What the task requires:
Which lines run from the line with "Open the Overkill" through the line with "Given: Open Safari from the Dock" in the entries below? Print them exactly, both ends included, and nothing more.

Input:
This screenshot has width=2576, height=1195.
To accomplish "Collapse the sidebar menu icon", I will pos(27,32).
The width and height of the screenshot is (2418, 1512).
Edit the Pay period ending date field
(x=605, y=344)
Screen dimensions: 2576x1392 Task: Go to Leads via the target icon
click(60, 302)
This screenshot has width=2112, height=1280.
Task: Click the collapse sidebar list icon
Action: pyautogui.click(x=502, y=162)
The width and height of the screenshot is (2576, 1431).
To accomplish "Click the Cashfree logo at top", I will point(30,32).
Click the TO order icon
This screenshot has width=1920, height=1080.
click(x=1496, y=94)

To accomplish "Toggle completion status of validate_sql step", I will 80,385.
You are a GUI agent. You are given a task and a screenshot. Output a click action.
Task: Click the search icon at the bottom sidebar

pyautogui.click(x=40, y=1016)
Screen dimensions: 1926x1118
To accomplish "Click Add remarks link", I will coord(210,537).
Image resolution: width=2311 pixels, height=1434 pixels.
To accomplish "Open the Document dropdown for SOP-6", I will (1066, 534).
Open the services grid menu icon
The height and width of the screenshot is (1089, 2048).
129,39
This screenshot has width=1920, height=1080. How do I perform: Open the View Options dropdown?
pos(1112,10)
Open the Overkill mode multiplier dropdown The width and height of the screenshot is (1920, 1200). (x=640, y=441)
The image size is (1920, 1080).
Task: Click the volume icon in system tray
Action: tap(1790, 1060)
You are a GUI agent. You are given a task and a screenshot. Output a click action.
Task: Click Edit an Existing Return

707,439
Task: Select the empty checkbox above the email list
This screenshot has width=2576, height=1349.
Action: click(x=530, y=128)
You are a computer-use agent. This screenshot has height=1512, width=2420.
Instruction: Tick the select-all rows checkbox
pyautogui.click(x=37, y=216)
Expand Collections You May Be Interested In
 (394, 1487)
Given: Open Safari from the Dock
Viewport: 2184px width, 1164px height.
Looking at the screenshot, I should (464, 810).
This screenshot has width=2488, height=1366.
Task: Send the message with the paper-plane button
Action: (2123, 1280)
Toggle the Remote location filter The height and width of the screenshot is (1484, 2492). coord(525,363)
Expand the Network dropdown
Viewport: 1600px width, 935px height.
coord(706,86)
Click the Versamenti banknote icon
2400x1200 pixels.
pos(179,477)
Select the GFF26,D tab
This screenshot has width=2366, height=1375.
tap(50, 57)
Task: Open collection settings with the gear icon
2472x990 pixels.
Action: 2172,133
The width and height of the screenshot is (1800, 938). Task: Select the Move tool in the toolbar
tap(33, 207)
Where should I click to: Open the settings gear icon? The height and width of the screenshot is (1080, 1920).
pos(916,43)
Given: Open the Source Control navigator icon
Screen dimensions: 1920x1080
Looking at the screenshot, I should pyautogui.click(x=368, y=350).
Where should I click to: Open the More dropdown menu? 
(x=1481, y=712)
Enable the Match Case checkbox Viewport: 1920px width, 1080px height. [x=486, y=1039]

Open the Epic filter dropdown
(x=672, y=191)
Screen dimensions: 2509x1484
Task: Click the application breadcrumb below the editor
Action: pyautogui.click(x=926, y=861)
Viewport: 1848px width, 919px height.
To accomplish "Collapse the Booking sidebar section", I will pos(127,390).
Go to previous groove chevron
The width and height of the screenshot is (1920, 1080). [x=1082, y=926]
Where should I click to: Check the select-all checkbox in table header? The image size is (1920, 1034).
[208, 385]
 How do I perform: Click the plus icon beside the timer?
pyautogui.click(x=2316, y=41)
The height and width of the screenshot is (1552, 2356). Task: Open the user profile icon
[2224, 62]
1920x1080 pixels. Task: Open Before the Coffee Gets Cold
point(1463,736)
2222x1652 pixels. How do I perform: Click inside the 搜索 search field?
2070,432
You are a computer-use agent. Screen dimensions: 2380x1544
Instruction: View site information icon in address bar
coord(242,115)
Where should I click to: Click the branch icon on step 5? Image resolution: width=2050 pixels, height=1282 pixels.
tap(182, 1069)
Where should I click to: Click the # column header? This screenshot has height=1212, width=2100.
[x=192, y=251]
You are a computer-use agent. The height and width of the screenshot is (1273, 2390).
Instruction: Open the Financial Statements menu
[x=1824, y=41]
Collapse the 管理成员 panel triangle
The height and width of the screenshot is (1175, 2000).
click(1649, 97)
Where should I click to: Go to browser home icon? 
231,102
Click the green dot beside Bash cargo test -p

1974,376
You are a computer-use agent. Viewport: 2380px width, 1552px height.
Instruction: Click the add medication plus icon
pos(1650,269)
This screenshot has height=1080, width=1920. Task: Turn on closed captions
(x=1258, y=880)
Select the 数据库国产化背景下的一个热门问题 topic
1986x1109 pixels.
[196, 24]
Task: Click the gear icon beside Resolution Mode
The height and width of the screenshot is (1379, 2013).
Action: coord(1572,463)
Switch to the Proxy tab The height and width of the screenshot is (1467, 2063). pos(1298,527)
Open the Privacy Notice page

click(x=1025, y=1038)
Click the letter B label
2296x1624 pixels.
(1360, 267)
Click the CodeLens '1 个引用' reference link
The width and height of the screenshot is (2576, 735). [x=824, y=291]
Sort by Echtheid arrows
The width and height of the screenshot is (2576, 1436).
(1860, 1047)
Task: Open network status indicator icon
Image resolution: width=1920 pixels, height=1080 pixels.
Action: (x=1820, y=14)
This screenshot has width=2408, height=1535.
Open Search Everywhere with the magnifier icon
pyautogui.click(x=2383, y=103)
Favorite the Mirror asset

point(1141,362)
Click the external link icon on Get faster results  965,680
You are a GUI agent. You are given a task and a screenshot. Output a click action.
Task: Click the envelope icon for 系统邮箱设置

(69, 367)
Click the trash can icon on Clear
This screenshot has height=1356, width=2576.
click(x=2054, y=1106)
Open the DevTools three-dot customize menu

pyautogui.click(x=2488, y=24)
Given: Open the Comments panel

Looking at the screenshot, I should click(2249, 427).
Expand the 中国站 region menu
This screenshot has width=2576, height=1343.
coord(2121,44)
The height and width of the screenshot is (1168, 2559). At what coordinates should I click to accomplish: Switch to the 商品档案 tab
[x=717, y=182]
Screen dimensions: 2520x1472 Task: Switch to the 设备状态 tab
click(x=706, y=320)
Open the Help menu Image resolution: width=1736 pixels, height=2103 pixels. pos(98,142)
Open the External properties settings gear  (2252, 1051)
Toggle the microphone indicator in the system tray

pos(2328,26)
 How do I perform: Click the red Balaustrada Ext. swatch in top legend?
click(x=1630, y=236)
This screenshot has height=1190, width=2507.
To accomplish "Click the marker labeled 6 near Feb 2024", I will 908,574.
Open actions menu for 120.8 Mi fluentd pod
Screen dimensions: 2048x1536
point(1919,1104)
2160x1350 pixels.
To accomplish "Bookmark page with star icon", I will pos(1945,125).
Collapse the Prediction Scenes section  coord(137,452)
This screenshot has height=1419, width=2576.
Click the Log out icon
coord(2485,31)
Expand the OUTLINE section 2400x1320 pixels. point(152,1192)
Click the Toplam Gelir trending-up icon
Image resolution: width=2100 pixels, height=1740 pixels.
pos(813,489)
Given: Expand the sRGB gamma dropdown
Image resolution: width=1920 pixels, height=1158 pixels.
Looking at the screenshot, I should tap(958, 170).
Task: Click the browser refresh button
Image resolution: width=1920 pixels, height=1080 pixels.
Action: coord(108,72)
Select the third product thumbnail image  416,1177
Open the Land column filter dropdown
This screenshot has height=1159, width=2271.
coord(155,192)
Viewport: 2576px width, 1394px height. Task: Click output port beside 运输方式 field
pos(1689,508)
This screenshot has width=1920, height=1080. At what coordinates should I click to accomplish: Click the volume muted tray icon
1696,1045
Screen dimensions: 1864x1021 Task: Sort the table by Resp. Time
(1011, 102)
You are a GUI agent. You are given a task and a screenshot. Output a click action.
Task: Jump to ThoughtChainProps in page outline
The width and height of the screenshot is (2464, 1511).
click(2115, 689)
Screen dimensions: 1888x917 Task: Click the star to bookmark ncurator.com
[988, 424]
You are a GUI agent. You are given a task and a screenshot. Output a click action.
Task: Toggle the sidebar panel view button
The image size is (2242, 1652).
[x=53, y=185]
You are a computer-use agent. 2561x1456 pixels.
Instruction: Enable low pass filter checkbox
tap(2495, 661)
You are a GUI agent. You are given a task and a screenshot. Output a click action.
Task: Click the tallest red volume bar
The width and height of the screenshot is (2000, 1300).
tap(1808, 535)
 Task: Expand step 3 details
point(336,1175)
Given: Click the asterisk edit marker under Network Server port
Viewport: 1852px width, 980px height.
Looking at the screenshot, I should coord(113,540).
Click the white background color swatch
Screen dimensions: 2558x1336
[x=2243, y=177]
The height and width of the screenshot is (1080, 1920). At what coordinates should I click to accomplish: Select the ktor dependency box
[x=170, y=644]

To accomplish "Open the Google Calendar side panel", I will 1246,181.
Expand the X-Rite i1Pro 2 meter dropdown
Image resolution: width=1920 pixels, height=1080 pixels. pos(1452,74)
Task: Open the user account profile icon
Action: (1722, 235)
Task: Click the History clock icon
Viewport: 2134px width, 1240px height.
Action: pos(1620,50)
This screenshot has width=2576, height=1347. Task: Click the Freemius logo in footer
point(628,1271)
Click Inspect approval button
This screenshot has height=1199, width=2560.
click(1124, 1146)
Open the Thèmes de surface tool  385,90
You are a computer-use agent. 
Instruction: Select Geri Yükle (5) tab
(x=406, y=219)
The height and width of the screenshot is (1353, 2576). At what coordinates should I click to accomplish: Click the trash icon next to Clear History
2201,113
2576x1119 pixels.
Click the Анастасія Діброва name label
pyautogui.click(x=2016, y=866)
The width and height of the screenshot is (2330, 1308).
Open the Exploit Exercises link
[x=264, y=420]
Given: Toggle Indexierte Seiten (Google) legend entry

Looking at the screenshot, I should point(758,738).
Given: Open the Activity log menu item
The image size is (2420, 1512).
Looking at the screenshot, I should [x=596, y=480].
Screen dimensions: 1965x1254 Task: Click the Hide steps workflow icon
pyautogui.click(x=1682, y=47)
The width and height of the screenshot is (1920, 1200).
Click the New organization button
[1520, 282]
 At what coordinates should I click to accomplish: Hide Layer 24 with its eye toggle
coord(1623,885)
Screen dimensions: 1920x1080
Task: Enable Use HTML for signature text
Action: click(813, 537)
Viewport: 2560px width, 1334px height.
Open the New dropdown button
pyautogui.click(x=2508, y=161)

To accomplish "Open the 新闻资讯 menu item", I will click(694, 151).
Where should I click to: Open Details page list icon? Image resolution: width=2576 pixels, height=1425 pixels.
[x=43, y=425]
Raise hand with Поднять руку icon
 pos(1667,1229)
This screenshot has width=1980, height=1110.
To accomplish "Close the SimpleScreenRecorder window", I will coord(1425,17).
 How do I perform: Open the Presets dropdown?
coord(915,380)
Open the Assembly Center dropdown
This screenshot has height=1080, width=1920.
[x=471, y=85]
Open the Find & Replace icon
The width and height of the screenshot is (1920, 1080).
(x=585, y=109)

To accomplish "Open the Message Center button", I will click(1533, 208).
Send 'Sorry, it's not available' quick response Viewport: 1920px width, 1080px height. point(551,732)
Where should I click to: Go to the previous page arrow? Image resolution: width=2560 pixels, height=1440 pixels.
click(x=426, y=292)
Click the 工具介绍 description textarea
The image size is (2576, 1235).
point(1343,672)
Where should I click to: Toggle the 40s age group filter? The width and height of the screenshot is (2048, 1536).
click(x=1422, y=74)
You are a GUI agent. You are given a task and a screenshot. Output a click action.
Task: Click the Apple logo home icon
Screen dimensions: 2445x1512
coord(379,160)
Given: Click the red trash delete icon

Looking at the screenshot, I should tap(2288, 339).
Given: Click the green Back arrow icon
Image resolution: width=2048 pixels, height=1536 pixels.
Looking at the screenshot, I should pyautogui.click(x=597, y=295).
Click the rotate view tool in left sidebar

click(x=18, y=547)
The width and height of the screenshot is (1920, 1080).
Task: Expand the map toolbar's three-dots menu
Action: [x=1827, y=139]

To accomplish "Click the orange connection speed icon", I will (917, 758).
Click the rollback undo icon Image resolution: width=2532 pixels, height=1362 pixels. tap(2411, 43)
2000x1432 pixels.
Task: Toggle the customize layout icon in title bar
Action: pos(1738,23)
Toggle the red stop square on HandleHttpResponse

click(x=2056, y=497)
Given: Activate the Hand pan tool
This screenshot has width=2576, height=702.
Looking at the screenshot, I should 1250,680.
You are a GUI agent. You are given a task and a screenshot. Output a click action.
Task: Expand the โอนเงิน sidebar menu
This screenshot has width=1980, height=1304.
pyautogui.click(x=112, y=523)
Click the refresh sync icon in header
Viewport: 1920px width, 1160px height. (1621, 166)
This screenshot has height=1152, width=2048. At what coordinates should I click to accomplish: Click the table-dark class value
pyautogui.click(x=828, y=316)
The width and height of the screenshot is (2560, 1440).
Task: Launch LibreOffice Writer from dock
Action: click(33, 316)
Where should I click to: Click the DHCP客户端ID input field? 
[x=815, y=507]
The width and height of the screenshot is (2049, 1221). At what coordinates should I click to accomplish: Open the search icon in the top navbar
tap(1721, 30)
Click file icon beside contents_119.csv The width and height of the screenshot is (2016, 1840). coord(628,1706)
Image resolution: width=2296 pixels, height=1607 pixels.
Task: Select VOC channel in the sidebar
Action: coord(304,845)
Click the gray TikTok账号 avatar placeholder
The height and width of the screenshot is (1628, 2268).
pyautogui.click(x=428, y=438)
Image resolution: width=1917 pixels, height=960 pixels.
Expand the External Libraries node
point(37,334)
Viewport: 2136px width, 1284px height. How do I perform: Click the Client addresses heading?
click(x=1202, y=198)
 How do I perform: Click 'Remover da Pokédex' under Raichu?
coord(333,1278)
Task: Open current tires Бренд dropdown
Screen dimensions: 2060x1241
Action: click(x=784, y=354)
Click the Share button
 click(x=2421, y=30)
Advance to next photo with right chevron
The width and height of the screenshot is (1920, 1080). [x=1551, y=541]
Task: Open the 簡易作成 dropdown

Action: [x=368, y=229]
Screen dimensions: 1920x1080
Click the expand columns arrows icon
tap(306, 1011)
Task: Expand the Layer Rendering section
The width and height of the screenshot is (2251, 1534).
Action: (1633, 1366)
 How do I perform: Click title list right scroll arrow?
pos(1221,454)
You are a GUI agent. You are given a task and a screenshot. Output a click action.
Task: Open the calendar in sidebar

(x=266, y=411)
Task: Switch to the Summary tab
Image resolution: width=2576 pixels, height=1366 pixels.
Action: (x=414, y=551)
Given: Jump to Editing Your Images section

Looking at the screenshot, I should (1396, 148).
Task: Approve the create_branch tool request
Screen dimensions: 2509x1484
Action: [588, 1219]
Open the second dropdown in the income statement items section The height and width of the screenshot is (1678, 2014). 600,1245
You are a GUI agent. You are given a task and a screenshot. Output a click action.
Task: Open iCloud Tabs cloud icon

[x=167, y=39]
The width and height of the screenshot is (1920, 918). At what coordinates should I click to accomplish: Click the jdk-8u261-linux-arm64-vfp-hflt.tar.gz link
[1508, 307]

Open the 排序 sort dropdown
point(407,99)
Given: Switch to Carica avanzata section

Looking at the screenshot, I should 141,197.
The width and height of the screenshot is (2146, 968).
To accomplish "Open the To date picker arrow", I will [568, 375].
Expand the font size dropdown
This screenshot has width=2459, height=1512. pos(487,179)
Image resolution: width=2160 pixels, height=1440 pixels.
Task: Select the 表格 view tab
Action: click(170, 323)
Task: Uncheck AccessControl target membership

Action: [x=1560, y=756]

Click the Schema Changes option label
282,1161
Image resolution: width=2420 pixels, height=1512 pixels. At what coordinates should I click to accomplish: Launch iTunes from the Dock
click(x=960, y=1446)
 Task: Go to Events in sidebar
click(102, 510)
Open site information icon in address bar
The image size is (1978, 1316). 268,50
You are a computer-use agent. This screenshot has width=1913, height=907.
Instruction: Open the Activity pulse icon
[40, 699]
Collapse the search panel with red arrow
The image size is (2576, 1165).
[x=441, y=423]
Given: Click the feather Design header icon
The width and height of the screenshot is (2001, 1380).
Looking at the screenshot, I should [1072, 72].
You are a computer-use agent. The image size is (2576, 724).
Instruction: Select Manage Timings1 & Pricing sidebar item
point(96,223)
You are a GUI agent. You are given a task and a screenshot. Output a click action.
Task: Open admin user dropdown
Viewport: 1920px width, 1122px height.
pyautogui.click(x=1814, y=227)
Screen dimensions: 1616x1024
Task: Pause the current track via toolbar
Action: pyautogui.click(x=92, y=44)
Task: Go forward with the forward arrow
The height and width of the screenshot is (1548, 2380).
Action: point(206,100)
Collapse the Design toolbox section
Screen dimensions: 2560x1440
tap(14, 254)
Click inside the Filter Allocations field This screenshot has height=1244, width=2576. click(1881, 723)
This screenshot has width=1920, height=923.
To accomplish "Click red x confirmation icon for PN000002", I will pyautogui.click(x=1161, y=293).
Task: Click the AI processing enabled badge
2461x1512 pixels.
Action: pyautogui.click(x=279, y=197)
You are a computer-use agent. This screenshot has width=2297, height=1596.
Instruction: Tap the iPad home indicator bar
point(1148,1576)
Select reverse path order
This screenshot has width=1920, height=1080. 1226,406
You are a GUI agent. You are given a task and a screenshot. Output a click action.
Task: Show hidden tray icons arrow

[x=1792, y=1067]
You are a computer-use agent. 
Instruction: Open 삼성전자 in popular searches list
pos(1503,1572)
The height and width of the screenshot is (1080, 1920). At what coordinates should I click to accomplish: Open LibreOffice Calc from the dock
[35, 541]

Task response:
Open the Overkill mode multiplier dropdown The width and height of the screenshot is (1920, 1200). (x=640, y=441)
The image size is (1920, 1080).
Task: Click the volume icon in system tray
Action: tap(1790, 1060)
You are a GUI agent. You are given a task and a screenshot. Output a click action.
Task: Click Edit an Existing Return

707,439
Task: Select the empty checkbox above the email list
This screenshot has width=2576, height=1349.
Action: click(x=530, y=128)
You are a computer-use agent. This screenshot has height=1512, width=2420.
Instruction: Tick the select-all rows checkbox
pyautogui.click(x=37, y=216)
Expand Collections You May Be Interested In
 (394, 1487)
Given: Open Safari from the Dock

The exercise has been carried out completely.